◆ **Task directions**: Copy out the rows starting with the line that contains "Given: Click the red Delete Stacks button" and going on through the line that contains "coord(359,25)", both lines included, reproducing each one exactly.

Data pulled from a collection:
————————

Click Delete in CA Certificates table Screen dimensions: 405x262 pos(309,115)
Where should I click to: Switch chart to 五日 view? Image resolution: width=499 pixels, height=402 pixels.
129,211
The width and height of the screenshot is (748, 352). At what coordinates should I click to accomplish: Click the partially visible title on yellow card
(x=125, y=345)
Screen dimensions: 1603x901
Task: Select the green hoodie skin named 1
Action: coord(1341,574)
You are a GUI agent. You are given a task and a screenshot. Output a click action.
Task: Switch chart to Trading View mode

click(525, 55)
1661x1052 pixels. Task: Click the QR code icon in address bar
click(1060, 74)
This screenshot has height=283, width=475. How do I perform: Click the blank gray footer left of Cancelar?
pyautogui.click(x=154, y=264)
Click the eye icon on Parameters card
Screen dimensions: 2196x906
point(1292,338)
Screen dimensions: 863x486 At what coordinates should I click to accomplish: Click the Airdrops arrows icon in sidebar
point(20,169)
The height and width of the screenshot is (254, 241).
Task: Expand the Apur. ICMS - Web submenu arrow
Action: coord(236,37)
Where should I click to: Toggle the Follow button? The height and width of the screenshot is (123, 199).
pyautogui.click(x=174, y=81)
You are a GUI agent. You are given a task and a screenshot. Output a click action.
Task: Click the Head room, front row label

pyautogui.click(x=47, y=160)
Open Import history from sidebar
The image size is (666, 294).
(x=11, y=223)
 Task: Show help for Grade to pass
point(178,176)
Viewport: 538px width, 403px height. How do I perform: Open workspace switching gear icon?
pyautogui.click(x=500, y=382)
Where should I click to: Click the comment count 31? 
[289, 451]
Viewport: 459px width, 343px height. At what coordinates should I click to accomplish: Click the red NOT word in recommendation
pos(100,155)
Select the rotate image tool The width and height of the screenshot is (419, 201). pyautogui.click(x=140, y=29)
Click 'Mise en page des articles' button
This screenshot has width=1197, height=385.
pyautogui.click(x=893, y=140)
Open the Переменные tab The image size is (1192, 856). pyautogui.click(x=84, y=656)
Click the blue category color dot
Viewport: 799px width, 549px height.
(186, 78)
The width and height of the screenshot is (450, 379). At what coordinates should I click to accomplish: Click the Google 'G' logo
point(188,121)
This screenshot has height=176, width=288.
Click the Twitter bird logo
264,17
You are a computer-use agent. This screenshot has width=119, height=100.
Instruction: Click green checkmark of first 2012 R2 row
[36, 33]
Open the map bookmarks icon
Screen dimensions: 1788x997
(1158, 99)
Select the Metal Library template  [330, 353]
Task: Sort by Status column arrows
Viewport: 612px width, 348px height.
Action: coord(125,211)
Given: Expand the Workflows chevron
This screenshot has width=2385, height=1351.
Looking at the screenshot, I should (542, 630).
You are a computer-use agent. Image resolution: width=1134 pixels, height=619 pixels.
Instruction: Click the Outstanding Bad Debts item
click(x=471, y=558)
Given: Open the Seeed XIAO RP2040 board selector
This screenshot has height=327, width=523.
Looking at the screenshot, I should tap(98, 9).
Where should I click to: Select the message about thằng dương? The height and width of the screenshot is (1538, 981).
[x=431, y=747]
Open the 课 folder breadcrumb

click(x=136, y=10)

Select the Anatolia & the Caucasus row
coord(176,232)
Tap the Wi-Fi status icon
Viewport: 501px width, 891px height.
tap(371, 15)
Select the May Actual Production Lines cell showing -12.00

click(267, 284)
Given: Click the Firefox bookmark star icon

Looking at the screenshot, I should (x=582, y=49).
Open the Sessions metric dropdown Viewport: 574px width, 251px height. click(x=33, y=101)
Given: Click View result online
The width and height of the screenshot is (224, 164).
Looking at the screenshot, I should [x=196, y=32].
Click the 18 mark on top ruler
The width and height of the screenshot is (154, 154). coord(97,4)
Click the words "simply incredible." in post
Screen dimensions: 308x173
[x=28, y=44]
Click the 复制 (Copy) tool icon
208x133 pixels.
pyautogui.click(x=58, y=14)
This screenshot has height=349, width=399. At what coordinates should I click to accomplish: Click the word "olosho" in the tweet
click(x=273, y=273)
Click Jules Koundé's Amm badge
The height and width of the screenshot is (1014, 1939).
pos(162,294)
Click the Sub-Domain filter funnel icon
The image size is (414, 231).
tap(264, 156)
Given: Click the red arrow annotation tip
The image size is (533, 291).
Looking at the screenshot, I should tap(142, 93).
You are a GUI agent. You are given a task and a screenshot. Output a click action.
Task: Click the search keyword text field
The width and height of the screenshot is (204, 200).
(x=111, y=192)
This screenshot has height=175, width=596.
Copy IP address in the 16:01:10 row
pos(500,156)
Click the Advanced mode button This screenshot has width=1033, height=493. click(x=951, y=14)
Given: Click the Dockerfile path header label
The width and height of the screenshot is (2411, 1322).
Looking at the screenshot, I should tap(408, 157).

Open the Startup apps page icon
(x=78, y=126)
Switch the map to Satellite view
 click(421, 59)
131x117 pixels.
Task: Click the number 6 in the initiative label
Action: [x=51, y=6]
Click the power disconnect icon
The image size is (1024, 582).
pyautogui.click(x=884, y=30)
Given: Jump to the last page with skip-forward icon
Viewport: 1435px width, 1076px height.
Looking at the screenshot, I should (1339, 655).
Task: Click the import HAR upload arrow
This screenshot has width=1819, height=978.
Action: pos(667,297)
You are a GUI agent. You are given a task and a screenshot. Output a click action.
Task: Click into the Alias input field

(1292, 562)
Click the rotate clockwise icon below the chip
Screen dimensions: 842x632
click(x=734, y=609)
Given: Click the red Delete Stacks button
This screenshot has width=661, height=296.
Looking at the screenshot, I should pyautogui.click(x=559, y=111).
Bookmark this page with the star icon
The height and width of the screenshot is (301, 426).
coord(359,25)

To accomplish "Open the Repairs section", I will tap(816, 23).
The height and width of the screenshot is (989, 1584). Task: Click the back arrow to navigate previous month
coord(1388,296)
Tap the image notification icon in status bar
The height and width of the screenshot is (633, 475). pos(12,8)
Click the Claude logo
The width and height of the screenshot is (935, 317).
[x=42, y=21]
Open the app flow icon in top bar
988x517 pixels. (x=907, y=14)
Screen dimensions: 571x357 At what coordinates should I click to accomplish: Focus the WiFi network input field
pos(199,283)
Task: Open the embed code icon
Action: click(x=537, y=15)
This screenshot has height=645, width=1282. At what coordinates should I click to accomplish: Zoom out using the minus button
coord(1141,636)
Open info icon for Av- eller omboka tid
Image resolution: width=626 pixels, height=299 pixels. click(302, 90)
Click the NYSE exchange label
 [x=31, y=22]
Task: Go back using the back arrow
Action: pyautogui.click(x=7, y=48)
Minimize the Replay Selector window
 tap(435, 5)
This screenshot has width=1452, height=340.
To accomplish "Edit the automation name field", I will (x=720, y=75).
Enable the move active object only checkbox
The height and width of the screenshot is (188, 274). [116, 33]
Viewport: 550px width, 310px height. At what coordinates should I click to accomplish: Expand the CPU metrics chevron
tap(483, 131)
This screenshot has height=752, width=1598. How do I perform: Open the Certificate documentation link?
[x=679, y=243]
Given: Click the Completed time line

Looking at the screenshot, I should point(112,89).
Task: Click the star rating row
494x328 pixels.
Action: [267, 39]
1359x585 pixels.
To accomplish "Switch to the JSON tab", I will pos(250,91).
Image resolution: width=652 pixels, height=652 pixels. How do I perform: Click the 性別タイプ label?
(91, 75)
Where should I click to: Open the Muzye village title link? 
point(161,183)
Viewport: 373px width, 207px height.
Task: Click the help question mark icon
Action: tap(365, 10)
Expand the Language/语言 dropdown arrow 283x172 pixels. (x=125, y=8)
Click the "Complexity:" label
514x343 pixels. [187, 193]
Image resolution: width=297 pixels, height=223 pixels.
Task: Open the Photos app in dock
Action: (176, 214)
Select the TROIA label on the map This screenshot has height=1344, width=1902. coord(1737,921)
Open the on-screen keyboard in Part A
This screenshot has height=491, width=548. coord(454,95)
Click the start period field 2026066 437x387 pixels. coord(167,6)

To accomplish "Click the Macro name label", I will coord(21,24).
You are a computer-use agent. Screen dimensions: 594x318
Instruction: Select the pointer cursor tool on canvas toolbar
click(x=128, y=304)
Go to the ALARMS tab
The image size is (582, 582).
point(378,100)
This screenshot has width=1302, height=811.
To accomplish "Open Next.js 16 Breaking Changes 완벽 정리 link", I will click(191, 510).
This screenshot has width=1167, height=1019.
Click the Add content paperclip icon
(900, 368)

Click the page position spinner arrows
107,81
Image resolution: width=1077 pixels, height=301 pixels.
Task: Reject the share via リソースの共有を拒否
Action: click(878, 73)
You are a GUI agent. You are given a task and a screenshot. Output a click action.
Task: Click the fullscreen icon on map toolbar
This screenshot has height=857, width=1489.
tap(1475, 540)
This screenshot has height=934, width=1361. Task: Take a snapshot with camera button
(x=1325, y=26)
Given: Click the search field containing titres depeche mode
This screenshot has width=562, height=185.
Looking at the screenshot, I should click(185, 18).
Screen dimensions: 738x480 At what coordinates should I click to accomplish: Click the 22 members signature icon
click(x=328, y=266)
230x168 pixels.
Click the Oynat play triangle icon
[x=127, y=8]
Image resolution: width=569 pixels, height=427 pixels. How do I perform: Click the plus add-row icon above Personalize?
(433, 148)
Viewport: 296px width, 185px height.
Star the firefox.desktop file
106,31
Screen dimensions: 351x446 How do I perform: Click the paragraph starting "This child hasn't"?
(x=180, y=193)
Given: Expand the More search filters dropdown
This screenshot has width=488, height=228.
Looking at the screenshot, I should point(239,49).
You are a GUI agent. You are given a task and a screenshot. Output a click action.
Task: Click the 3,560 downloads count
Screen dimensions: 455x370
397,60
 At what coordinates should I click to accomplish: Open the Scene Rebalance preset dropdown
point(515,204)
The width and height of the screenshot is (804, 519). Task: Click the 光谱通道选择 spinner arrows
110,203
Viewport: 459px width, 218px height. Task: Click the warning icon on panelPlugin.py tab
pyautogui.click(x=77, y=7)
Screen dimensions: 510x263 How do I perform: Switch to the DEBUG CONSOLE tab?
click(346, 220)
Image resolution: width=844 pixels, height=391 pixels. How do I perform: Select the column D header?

————————

◆ **Result of this exercise**:
Given: Click the red Delete Stacks button
This screenshot has width=661, height=296.
Looking at the screenshot, I should pyautogui.click(x=559, y=111).
Bookmark this page with the star icon
The height and width of the screenshot is (301, 426).
coord(359,25)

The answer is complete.